- [Task brief]: Only the lines below starting at the one that contains "亞洲食品 Asian Food (183, 941)" and ending at the one that contains "天然100%純精油 Pure Essential Oils" are to be reproduced, exactly and with both ends kept.

- [Material supplied]:
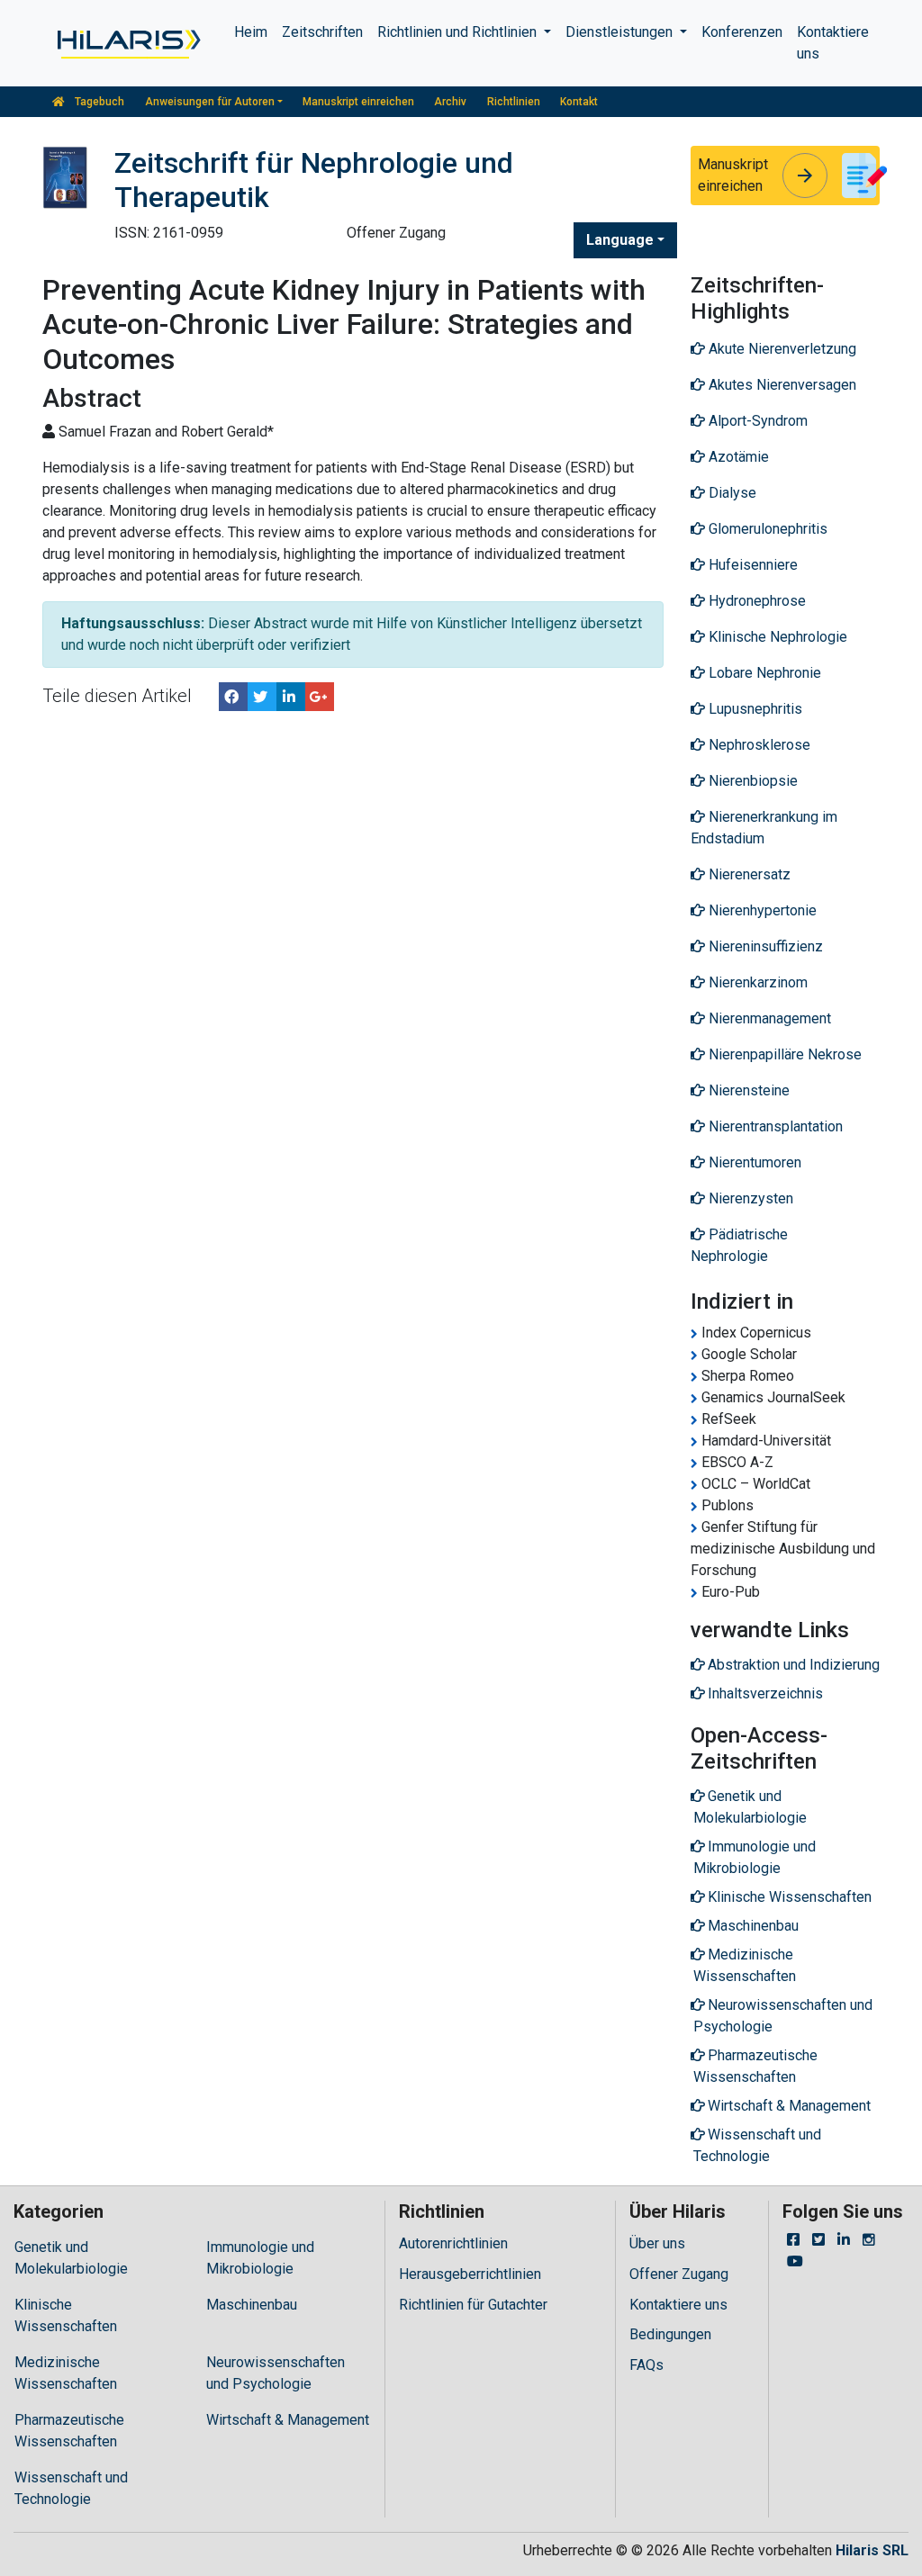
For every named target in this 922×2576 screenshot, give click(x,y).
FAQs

* * *

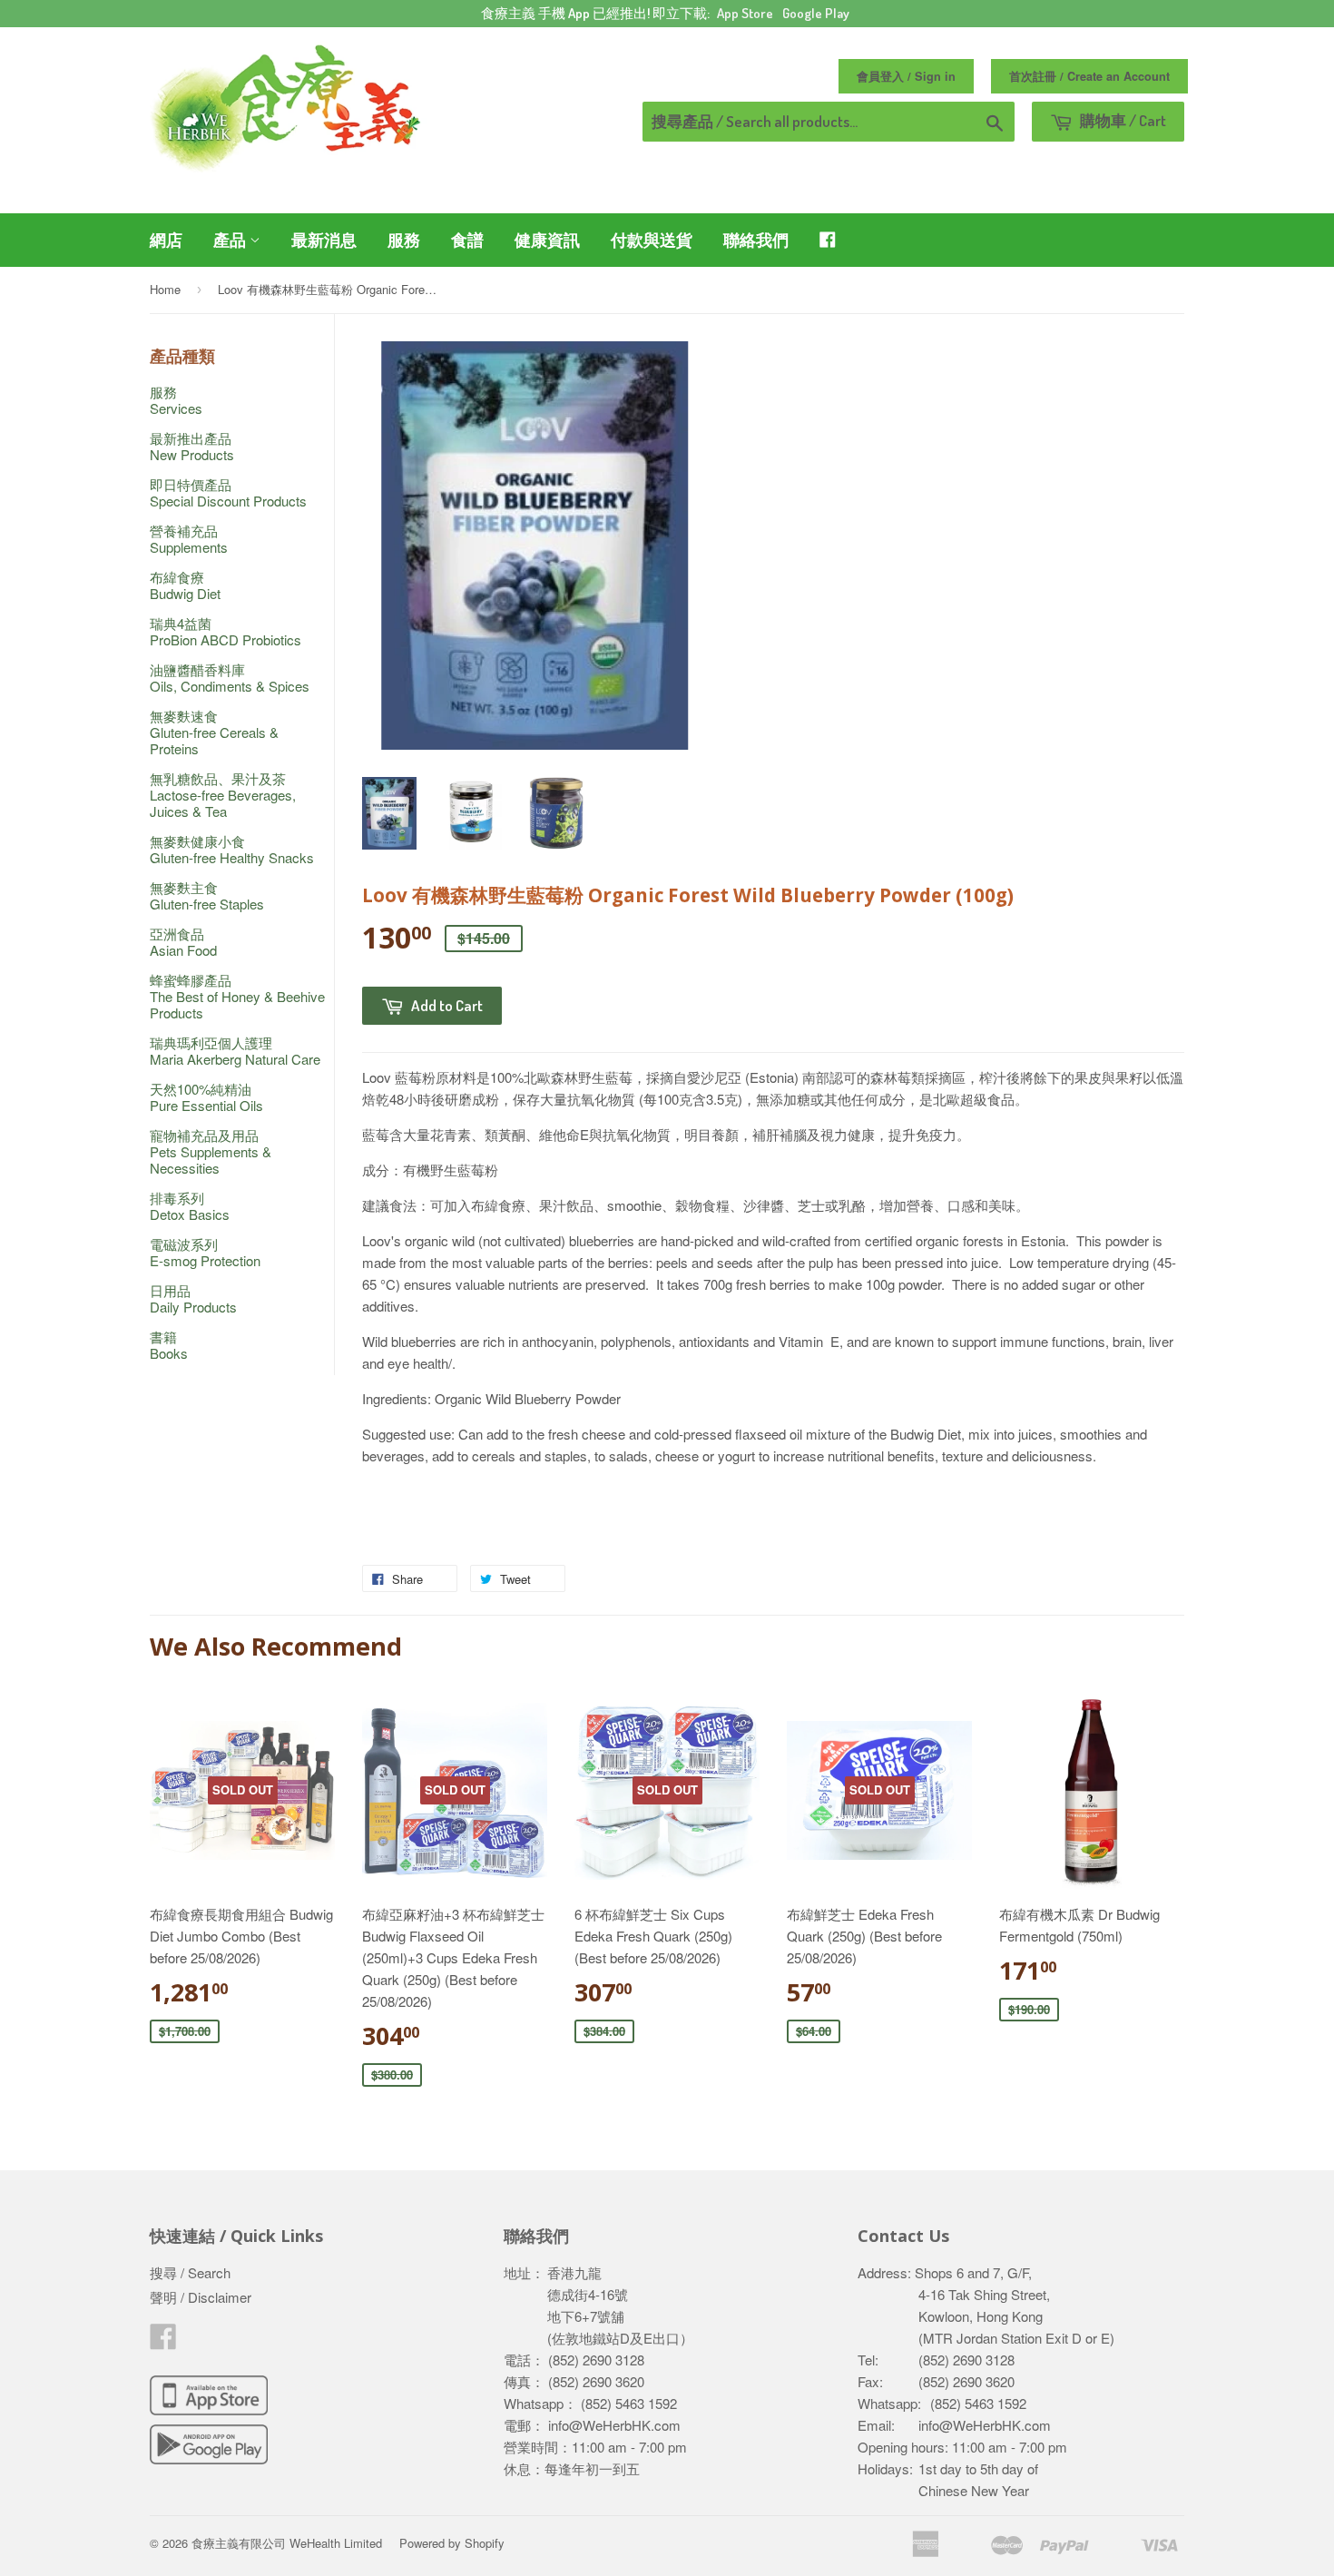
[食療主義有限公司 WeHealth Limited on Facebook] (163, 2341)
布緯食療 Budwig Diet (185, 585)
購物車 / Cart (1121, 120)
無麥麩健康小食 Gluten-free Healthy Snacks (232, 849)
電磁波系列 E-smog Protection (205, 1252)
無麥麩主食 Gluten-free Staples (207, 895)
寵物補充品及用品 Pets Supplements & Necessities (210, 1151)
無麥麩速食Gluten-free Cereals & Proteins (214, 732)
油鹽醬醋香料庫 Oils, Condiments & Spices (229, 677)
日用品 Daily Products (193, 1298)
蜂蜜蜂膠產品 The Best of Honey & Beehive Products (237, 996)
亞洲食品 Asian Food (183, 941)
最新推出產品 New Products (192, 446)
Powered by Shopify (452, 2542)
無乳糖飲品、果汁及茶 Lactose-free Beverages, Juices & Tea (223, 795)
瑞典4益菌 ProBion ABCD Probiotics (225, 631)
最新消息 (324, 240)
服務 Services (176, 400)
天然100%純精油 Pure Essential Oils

- [Response to this task]:
亞洲食品 Asian Food (183, 941)
最新推出產品 New Products (192, 446)
Powered by Shopify (452, 2542)
無乳糖飲品、果汁及茶 Lactose-free Beverages, Juices & Tea (223, 795)
瑞典4益菌 ProBion ABCD Probiotics (225, 631)
最新消息 (324, 240)
服務 Services (176, 400)
天然100%純精油 Pure Essential Oils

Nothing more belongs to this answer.